I Love That Black-ish Took on Colourism, But It Missed One Big Thing

The show's "Black Like Us" episode is a must watch

(Photo: Getty)
(Photo: Getty)

It’s not often you get to see a discussion about colourism in the Black community depicted on a mainstream television show. In fact, if I’m honest, it’s never. So, it was refreshing and cathartic to tune into a recent episode of Black-ish and see a Black family getting into it over light-skin privilege and “team dark skin.” If these phrases mean nothing to you, you are lucky. It means that you live in a world where your skin colour is validated, where your complexion isn’t used to make assumptions about you, and where your beauty is not pegged to your proximity to whiteness. As discussed in Black-ish season 5, episode 10, that is not the case for everyone.

In her autobiography We’re Going to Need More Wine, Gabrielle Union describes the issue of colourism by saying, ”It’s an age-old ‘us against us’ oversimplification, that boils down to the belief that the lighter your skin tone, the more valuable and worthy you are.  The standard of beauty and intelligence, that has historically been praised by the oppressor, has been adopted by the oppressed.”

◆ Source data
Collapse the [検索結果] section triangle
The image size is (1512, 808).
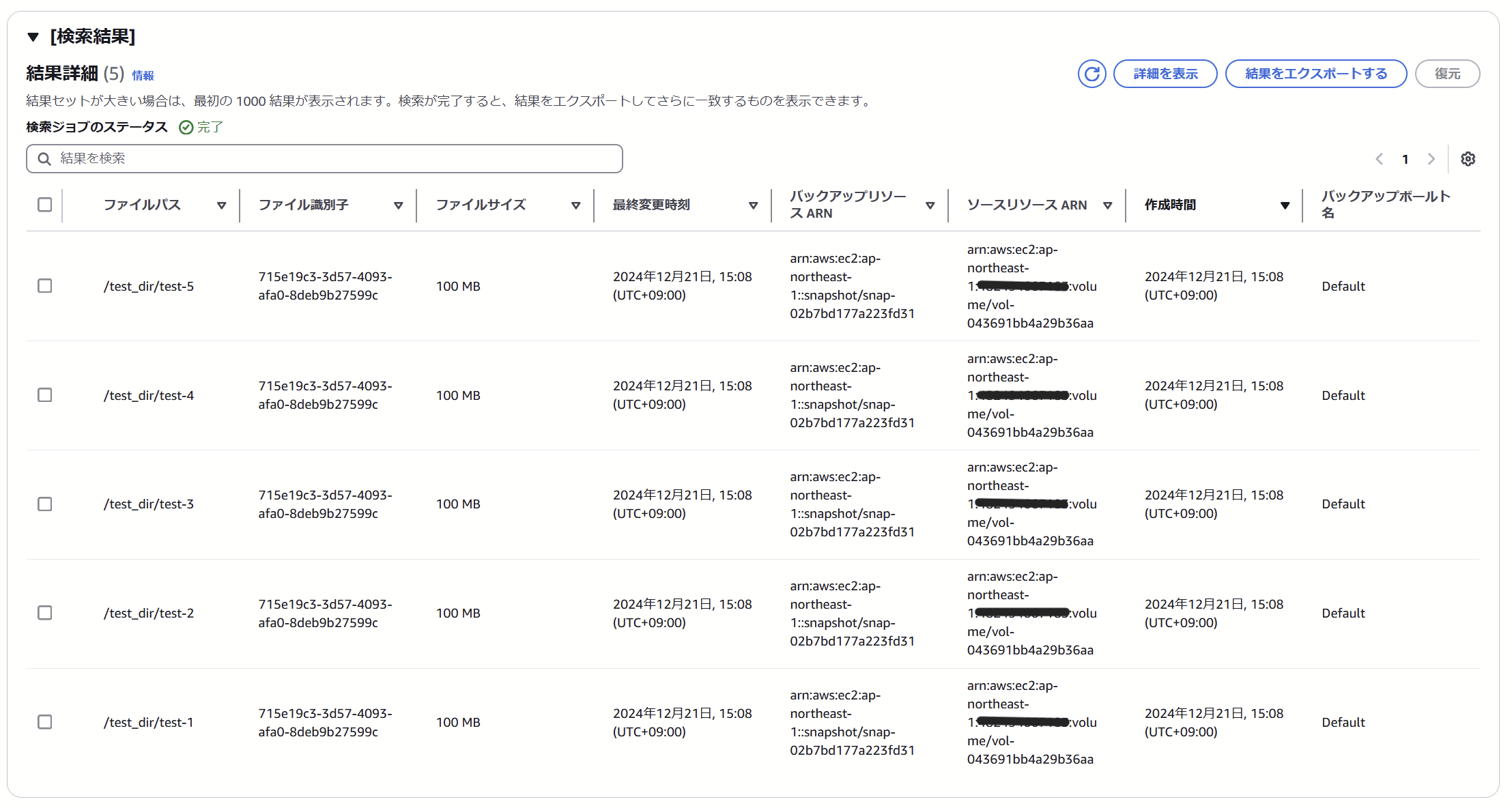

◆ Required work
**A)** Please write out the part of the Black-ish colorism article that opens with the words containing "It’s not often" and closes with "case for everyone.".
**B)** In the Black-ish colorism article, what is the title of Gabrielle Union's autobiography?

◆ Responses
**A)**
It’s not often you get to see a discussion about colourism in the Black community depicted on a mainstream television show. In fact, if I’m honest, it’s never. So, it was refreshing and cathartic to tune into a recent episode of Black-ish and see a Black family getting into it over light-skin privilege and “team dark skin.” If these phrases mean nothing to you, you are lucky. It means that you live in a world where your skin colour is validated, where your complexion isn’t used to make assumptions about you, and where your beauty is not pegged to your proximity to whiteness. As discussed in Black-ish season 5, episode 10, that is not the case for everyone.

**B)** We’re Going to Need More Wine